今やデジタル原稿やリモートで打ち合わせができるけど、私は地方民でもないので月に数回、学校帰りに出版社へ寄って直接担当さんと打ち合わせをしている。

「広川先生、遅くなってすみません」
「あ、大丈夫です!」

柳下幸也(やなぎした ゆきなり)さん。
私がペンネーム、広川歌(ひろかわ うた)としてデビューした時から担当してくれている編集者さんで、今も二人三脚で頑張っている。

「今日は重要な報告があって」

柳下さんは真剣な顔をして話を切り出した。

「重要な、報告……」

まさか……打ち切り!?

今や道具がなくてもパソコンなんかで手軽に漫画が描けて量産できる激戦時代。
せっかく掴み取った連載も、アンケート結果が悪かったりすれば容赦なく打ち切り。
最近では徐々に上がってきてはいたけど……。

「あ、打ち切りじゃないから安心してください。怖がらせちゃいました?」
「そ、そりゃ改まって真剣な顔されたら勘違いしますよ……」
「いやぁ、すみません」

青ざめたような顔をした私で察したのか、柳下さんは苦笑いした。

「というのも、『ビター&ヒロイン』のドラマ化の話が出まして」
「……ドラマ化!? ビタヒロが?! ええぇぇぇ!?」
「はい。今日はその許可を頂きたくて」

ビター&ヒロイン。
私の初連載で、つい先週最終回を迎えた恋愛漫画だ。
俺様系先生の支配と、それに抗うヒロインという王道中の王道作品。

「この尺ならちょうど12話に収まりそうですし、原作は最終回終わってるんでストックもありますしね。どうです?」
「許可も何も、めちゃくちゃ嬉しいんですけど……」

むしろ是非是非お願いしますという感じだ。

「それでキャスティングの方なんですが、ヒロインの夏菜はオーディションで、拓斗は事務所が推しているモデルを起用したい、とのことでして。
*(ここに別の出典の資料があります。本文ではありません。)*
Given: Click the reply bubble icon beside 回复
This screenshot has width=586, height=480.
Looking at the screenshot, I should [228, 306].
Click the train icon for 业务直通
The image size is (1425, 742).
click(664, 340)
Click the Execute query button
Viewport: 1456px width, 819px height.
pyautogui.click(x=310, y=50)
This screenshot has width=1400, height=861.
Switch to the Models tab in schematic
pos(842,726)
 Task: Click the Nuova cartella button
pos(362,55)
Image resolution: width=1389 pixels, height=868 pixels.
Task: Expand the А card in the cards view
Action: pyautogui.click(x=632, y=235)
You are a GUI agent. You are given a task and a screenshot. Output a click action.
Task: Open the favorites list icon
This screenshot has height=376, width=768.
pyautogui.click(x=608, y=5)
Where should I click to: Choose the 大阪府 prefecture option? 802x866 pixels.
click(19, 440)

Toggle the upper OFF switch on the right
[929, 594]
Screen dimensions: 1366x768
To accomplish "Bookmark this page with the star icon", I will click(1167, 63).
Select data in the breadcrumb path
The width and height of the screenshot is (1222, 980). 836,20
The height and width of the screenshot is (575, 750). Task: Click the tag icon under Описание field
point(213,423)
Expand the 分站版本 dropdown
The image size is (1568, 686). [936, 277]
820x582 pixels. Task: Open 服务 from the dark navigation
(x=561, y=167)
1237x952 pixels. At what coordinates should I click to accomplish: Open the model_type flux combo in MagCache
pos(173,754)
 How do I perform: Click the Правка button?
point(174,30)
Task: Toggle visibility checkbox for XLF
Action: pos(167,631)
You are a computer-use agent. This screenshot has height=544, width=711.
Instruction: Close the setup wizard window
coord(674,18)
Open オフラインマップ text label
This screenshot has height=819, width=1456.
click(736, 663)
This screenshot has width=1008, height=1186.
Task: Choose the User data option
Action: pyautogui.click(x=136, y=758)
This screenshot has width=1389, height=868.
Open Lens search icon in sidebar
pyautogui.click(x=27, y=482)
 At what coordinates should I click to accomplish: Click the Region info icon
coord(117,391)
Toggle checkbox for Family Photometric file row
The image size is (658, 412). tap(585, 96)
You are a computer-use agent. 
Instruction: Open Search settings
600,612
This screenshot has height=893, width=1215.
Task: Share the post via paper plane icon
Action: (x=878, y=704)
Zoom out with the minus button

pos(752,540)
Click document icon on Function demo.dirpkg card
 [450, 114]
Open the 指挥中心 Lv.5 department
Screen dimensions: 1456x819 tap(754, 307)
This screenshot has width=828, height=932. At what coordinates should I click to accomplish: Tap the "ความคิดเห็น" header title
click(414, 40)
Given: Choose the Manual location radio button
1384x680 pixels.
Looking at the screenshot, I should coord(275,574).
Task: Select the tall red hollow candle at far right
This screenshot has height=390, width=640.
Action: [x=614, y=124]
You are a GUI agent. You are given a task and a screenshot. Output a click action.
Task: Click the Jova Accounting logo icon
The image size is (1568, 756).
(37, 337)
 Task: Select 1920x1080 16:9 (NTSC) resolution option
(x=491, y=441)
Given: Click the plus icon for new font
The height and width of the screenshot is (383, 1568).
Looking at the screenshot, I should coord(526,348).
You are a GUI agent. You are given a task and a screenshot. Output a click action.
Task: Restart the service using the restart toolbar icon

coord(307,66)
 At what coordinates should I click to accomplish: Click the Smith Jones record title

希望はありますか?」
「よほどイメージから乖離していなければ大丈夫です!」

ぽっと出の私の作品に有名所の女優俳優さんが呼べると思ってないし、私の作品を機に人気が出たらこちらとしても鼻が高い……なんて。
というか主題歌とかもつくよね……うわぁぁうわぁどうしよう、嬉しすぎる!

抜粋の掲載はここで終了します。